Вооруженная этими бесценными знаниями, Энни полетела в Западную Африку, а точнее, в Сенегал, и после недолгого пребывания в Дакаре отправилась в грязном открытом автобусе, до отказа набитом людьми, цаплями и козами, в городок, расположенный в пятистах милях к югу от столицы, – он должен был стать ей домом на год. К вечеру второго дня они добрались наконец до берегов большой реки.

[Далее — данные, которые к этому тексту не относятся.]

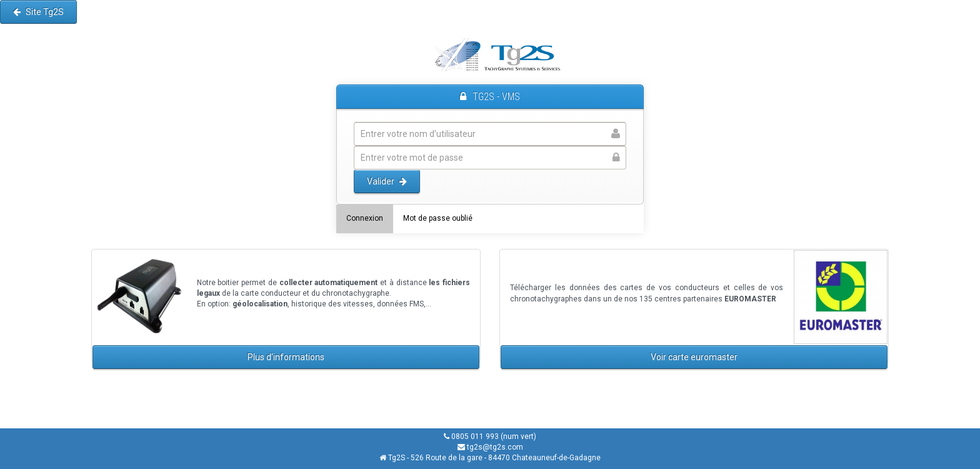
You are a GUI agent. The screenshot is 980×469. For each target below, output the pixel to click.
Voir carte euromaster (694, 357)
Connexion (364, 218)
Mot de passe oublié (438, 218)
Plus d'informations (286, 357)
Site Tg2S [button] (38, 12)
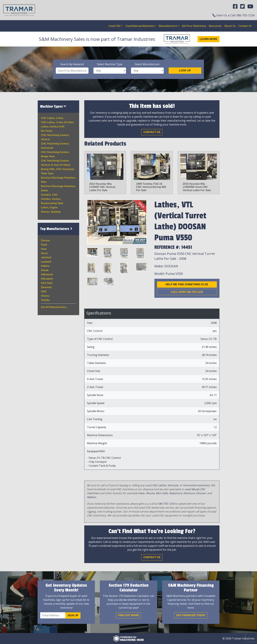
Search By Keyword (72, 64)
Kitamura (189, 493)
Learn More (208, 39)
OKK (44, 291)
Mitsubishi (47, 278)
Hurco (45, 253)
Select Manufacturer (147, 64)
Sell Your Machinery (194, 26)
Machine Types (53, 106)
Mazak (45, 270)
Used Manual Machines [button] (140, 26)
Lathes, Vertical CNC (53, 126)
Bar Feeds (47, 130)
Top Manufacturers (57, 229)
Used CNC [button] (115, 26)
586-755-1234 (245, 15)
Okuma (45, 296)
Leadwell (46, 262)
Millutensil (47, 274)
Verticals (173, 485)
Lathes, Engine (49, 207)
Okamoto (46, 287)
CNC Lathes (159, 485)
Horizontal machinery (196, 485)
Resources (215, 26)
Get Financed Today (191, 615)
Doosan (45, 240)
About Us (230, 26)
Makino (45, 266)
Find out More (128, 615)
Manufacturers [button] (168, 26)
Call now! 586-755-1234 (187, 292)
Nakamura (176, 493)
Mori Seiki (47, 283)
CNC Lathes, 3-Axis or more (57, 122)
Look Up (185, 70)
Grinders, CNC (49, 194)
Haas (44, 249)
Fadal (44, 244)
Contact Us (245, 26)
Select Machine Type (110, 64)
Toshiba (45, 300)
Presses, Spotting (51, 212)
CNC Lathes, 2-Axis (52, 118)
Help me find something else (187, 284)
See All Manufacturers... (55, 307)
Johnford (46, 257)
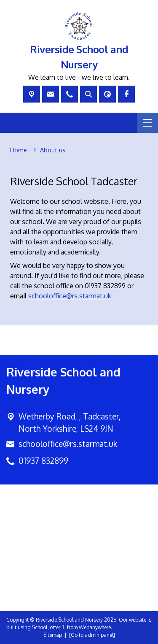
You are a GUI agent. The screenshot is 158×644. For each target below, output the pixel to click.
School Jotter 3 (48, 627)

В горячем и влажном вечернем воздухе стоял неумолчный звон насекомых: на другом берегу мерцали огоньки города. Парома до утра не предвиделось, поэтому шофера и пассажиров, с которыми она успела подружиться, беспокоило, где она проведет ночь. Гостиницы поблизости не было, и хотя местным тоже негде было приткнуться – разве что переночевать на голой земле, – их это мало беспокоило. Однако они понимали, что молодой англичанке такой ночлег вряд ли подойдет.

Они сказали ей, что поблизости живет «тубаб», – он бы, наверное, мог приютить ее. Энни, не имевшая ни малейшего представления о том, кто такой «тубаб», вдруг обнаружила, что ее ведут через джунгли к маленькому грязному домику, окруженному баобабами и папайями. Местные жители не позволили ей даже нести вещи. Отворивший дверь «тубаб» – это потом она узнала, что так африканцы называют белых мужчин, – и был Роберт.

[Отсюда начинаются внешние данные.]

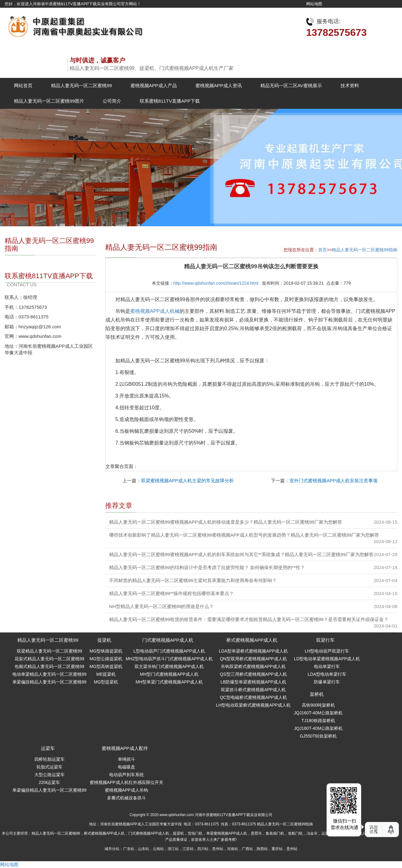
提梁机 (104, 640)
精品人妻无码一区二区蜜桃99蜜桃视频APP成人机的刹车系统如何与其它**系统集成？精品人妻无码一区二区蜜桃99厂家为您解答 (241, 554)
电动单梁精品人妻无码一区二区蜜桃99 (50, 674)
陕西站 (262, 849)
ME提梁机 (106, 674)
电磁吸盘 (126, 767)
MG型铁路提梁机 (106, 651)
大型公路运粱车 (50, 775)
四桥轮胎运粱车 (50, 759)
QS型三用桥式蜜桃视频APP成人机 (253, 674)
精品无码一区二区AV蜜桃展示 (291, 85)
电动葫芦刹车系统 (126, 775)
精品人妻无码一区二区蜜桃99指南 (365, 250)
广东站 (128, 849)
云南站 (158, 849)
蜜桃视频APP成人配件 (125, 748)
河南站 (233, 849)
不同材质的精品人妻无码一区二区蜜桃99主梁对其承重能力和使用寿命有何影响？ (193, 580)
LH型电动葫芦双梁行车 (327, 651)
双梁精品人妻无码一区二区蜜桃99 (50, 651)
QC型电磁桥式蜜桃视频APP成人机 (253, 697)
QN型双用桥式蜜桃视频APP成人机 (253, 659)
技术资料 (349, 85)
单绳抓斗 (126, 759)
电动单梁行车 (327, 666)
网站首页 (23, 85)
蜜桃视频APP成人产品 (154, 85)
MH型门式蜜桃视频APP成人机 (169, 674)
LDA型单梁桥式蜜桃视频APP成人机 (253, 651)
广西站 (247, 849)
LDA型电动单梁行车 (327, 674)
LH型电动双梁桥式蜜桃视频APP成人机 (253, 705)
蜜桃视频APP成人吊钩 (126, 790)
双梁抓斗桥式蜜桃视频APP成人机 (253, 689)
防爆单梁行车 (327, 682)
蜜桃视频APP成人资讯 (219, 85)
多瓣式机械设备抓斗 (126, 798)
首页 (322, 250)
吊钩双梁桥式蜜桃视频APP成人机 (253, 666)
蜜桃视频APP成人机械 (155, 311)
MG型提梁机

Он уже целый год в качестве посланника от «Корпуса мира» учил местных жителей английскому и строил колодцы. Ему было двадцать четыре, он окончил Гарвард и показался Энни самым умным из всех ее знакомых. В тот вечер он приготовил ей необычайно вкусный ужин – сдобренную разными специями рыбу с рисом, они ели ее, запивая местным холодным пивом, а потом разговаривали при свечах до трех часов. Роберт был родом из Коннектикута и готовился стать юристом. Это у него в генах, сообщил он, лукаво поблескивая глазами за стеклами очков в позолоченной оправе. Испокон веку у них в семье все были юристами. Это, видно, проклятье, лежащее на роде Маклинов.

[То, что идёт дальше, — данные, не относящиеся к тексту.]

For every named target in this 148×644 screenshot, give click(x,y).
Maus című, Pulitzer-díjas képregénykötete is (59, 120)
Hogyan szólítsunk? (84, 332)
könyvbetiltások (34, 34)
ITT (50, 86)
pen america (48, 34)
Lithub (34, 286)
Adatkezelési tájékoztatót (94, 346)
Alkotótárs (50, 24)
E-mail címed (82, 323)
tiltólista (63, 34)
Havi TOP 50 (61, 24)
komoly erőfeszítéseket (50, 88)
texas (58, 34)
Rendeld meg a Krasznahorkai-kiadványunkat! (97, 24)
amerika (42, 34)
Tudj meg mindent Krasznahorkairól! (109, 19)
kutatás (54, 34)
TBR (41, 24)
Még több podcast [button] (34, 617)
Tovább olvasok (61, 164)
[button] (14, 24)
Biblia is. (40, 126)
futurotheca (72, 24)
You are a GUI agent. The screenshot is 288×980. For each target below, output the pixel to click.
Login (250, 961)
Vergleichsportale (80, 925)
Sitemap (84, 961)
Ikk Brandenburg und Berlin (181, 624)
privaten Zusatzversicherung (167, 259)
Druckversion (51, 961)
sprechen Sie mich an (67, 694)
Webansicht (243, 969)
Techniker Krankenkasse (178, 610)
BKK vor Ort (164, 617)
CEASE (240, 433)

И, как бы отдавая дань профессиональной склонности, устроил Энни нечто вроде перекрестного допроса, расспрашивая о ее жизни и стараясь, чтобы девушка посмотрела на себя свежим взглядом, оценивая себя как бы со стороны. Энни рассказала, что отец ее был дипломатом и что первые десять лет ее жизни они кочевали за ним из страны в страну. Она и ее младший брат родились в Египте, потом семья переехала в Малайю, затем – на Ямайку. Там отец внезапно умер от обширного инфаркта. Энни совсем недавно научилась говорить об этом так, чтобы разговор тут же не обрывался и собеседники не начинали разглядывать кончики ботинок. После смерти отца мать вернулась с детьми в Англию, быстренько снова вышла замуж, а их с братом раскидала по частным школам. Хотя Энни мельком коснулась этого периода своей жизни, Роберт почувствовал, что тут – незаживающая рана.